Around 5 extra sackfuls of waste is produced per household - equivalent to an extra 1.4 tonnes CO2 over the Holiday Season more info.
Put Christmas tree lights and outside house lights on a timer so that they aren’t wasting electricity when you forget to turmn them off after a couple of sherries. Crack out your favourite Christmas jumper and turn down the heating by 1 degree which can save £42 each year for an average household gas bill of 12,500kWh. The heat from the turkey roasting in the oven on Christmas day will also provide extra heating to the house! Try and reduce TV time at Christmas by getting the whole family involved in interactive games or even going for a walk! Even by turning off your TV rather than leaving it on standby can reduce your energy bill.
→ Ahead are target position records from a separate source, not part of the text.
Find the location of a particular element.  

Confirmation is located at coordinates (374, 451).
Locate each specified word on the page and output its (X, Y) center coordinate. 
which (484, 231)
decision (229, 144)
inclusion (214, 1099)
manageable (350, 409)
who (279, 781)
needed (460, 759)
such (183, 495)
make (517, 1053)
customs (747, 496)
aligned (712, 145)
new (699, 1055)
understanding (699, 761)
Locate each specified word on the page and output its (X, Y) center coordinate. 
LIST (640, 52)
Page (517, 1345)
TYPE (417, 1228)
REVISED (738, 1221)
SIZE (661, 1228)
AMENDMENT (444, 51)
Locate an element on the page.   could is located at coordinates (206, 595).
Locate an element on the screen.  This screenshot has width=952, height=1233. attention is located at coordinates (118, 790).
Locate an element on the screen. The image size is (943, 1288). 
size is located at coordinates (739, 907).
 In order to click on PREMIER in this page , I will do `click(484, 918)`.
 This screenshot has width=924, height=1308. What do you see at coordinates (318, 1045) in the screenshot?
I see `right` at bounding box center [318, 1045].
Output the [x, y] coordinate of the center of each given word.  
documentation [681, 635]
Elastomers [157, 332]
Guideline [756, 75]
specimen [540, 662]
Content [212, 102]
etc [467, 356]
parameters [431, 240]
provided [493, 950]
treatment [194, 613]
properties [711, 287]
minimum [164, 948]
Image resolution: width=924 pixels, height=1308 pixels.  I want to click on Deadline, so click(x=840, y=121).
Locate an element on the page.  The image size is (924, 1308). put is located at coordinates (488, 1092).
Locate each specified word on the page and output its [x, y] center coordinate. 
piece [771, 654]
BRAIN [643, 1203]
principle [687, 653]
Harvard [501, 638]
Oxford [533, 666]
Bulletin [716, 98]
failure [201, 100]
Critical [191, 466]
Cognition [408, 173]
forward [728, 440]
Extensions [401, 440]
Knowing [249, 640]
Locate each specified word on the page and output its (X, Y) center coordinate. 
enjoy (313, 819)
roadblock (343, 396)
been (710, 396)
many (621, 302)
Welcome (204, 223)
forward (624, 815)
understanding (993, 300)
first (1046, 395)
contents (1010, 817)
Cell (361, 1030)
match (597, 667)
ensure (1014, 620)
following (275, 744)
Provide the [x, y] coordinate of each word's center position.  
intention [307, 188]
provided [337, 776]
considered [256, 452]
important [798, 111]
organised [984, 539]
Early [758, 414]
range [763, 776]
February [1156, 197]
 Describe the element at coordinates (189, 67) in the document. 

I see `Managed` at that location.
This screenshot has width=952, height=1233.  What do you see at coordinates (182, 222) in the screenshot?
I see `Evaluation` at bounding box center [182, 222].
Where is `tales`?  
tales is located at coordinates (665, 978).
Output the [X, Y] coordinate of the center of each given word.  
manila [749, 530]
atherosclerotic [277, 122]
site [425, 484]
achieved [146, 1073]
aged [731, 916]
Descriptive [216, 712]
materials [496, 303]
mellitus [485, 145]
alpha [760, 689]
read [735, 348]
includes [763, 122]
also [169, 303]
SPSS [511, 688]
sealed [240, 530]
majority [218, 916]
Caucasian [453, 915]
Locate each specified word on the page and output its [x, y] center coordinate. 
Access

Turning heating down 1oC saves £42 each year - that's 184kg CO2
O Little Star of Bethlehem
Choose LED lighting in your house and use / update to LED lights to light up your Christmas tree and outside your house and save money on your energy bill. LEDs can save up to 90% of lighting energy costs: using a standard light 100W bulb for 4 hours a day = £14.60/year but a low energy light bulb costs only £2.63/year.
Save 52kg CO2 per bulb per year
Did you make too much food you couldn’t eat and ended up binning it? Prepare and plan for the right amount of food to minimise waste! Though we don’t encourage 'BOGOF's if you do get one (two!) donate to a food bank. Simple and small things like letting people serve themselves so they only take what they want –rather than festive supersize will help prevent binning food.
Last year 4.2 million Christmas dinners were reported wasted across the United Kingdom - said The Independent. The figure is the equivalent to 263,000 turkeys; 7.5 million mince pies; 740,000 slices of Christmas pudding; 17.2 million Brussels sprouts; 11.9 million carrots and 11.3 million roast potatoes.
Chestnuts roasting on an Open Fire
Or anything else cooking? Prepare and cook food in decent sized batches to make the most of hot oven. Don't leave the oven on when you don't need it - you will be just wasting energy. Make sure you choose the right cookware for the job (glass and ceramics are best for the oven, copper based pans for the hob). Also consider steam cooking those controversial sprouts and other vegetables as you can cook them all at the same time, it’s healthier and requires less energy to cook all at once.
Do They Know It’s Christmas
If you get something you wouldn't have chosen as your first choice (or you have already) - can you re-gift items to your local charity for those more in need to enjoy. For the homeless and the elderly Christmas can be a difficult time - your donations and also your time volunteering are valuable to organisations such as Crisis and AgeUK to name but two. Go on-line and see how your time can make a huge difference.
Happy New Year… Happy New Year
Make a Low Carbon resolution and stick to it – start by Measuring your Carbon Footprint and make a pledge of how much you will save in 2017.